If eveything is alright, all should you do to deploy docker-worker is to run deploy.sh. You need the secrets repo configured.

After running deploy.sh, you can make a Github release of the deployed AMIs by running release.sh. It creates the Github release and uploads the docker-worker-amis.json and worker-types-backup.json files. You need to setup a Github personal access token and put it in a environment variable called DOCKER_WORKER_GITHUB_TOKEN.

Block-Device Mapping

The AMI built with packer will mount all available instances storage under /mnt and use this for storing docker images and containers. In order for this to work you must specify a block device mapping that maps ephemeral[0-9] to /dev/sd[b-z].

It should be noted that they'll appear in the virtual machine as /dev/xvd[b-z], as this is how Xen storage devices are named under newer kernels. However, the format and mount script will mount them all as a single partition on /mnt using LVM.

An example block device mapping looks as follows:

  {
  "BlockDeviceMappings": [
      {
        "DeviceName": "/dev/sdb",
        "VirtualName": "ephemeral0"
      },
      {
        "DeviceName": "/dev/sdc",
        "VirtualName": "ephemeral1"
      }
    ]
  }

Updating Schema

Schema changes are not deployed automatically so if the schema has been changed, the run the upload-schema.js script to update.

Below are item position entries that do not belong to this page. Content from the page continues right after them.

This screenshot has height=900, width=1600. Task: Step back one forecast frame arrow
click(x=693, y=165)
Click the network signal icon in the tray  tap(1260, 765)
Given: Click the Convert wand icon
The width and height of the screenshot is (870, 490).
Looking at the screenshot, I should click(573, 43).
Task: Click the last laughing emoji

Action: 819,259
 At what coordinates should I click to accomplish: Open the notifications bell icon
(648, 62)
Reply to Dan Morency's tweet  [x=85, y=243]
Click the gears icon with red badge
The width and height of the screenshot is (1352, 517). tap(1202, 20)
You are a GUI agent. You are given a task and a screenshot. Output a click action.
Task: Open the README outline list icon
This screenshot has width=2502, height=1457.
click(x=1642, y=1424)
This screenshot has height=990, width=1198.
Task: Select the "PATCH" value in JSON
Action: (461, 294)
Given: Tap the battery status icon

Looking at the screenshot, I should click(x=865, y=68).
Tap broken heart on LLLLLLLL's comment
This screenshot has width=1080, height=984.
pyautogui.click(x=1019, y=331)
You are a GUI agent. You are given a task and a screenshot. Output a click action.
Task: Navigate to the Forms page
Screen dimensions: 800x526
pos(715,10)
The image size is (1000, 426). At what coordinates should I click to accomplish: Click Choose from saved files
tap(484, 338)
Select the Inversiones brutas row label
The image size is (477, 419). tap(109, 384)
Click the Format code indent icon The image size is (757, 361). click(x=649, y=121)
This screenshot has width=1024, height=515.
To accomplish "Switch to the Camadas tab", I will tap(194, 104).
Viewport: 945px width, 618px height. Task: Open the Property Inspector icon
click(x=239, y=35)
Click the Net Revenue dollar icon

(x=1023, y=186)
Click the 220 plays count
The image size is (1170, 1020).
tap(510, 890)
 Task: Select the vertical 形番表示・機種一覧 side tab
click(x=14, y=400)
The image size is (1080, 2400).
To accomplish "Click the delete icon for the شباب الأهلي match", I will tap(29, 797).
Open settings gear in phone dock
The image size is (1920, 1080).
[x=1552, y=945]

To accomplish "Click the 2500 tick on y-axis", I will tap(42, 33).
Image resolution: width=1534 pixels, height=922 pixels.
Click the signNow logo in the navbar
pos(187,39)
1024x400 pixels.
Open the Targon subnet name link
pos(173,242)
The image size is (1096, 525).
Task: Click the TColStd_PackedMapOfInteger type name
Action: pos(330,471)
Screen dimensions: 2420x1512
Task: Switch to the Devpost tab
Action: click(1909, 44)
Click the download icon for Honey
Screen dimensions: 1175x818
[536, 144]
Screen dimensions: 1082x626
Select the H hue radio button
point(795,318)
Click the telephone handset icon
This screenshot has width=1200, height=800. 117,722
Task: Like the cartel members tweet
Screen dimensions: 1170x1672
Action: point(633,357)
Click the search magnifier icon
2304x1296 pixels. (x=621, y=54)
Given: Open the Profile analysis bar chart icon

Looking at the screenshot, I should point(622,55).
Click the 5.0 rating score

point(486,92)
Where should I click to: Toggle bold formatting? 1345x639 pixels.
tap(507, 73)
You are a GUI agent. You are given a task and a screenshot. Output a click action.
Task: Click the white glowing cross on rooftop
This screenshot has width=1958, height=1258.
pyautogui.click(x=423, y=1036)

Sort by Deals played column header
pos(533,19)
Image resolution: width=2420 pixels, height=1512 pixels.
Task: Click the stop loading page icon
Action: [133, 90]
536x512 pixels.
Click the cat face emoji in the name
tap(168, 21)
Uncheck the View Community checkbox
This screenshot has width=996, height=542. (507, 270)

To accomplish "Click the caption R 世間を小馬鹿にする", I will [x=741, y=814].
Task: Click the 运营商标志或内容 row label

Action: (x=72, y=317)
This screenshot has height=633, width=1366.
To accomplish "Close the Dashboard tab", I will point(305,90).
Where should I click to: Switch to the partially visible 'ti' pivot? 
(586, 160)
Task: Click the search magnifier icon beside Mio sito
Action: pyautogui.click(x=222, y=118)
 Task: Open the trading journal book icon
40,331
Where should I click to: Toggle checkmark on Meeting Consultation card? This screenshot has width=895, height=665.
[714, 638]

Before running the upload schema script, ensure that AWS credentials are loaded into your environment. See Configuring AWS with Node

Run the upload-schema.js script to update the schema:

babel-node --harmony bin/upload-schema.js

Post-Deployment Verification

After creating a new AMI, operation can be verified by updating a test worker type in the AWS Provisioner and submitting tasks to it. Ensure that the tasks were claimed and completed with the successful outcome. Also add in features/capabilities to the tasks based on code changes made in this release.

Further verification should be done if underlying packages, such as docker, change. Stress tests should be used (submit a graph with a 1000 tasks) to ensure that all tasks have the expected outcome and complete in an expected amount of time.

Errors from docker-worker are reported into papertrail and should be monitored during roll out of new AMIs. Searching for the AMI Id along with ("task resolved" OR "claim task") should give a rough idea if work is being done using these new AMIs.